Michael Soutzos (, , Constantinople, 1778 or 1784 – Athens, 12 June 1864), was a member of the Soutzos family of Phanariotes, he was the grandson of Michael Drakos Soutzos; he was in turn a Prince of Moldavia, between 12 June 1819 and 29 March 1821. He was initiated into Filiki Eteria, he supported the Greek revolution in Moldavia and Wallachia and after the creation of the Greek state, he served as ambassador of the country abroad.

Biography

He was born in Istanbul in 1778 or according to other sources in 1784. His parents were the Phanariot Grigorios Soutzos and Sevasti Tedeskou. During his adolescence he lived in the court of his grandfather Michael Drakos Soutzos, who was ruler of Wallachia and later, he served as secretary to the Grand Dragoman of the Sublime Porte, Ioannis Karatzas, whose daughter, Roxanne, he married in 1812. In the same year, thanks to his knowledge of languages and the favor of his father in law, he was appointed to the position of the Grand Dragoman.

In 1819 he was placed by the sultan as ruler of Moldavia, position he held until 1821. He also had a position in the council of Sultan Mahmud II and he was one of the consultants that in 1820 supported the suppression of the rebellion of Ali Pasha. In November 1820 he was initiated into the Filiki Eteria by Iakovos Rizos Neroulos.
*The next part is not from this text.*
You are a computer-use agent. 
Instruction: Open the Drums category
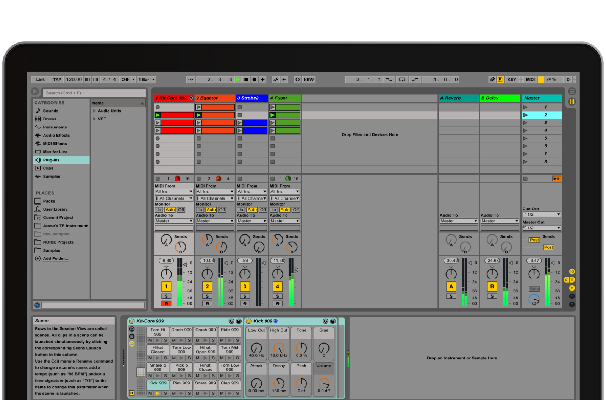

In January 1821, he finalized his collaboration with Alexander Ypsilantis and with the invasion of Ypsilantis in Moldova on 22 February, Michael Soutzos-Vodas raised the guard in command of the rebels and paid substantial amounts of money for the needs of the army. When after a short time, the movement in Moldova-Wallachia began to ebb, Soutzos forced under the pressure from the boyars, who declared him as downfallen by the time he had help the rebels and had repudiated Ottoman domination, to leave his position in Iași. At first, he moved at Skouleni and then (31 March 1821) in Chișinău of Russian Empire. During the same period the Ecumenical Patriarchate of Constantinople excommunicated him and Ypsilantis.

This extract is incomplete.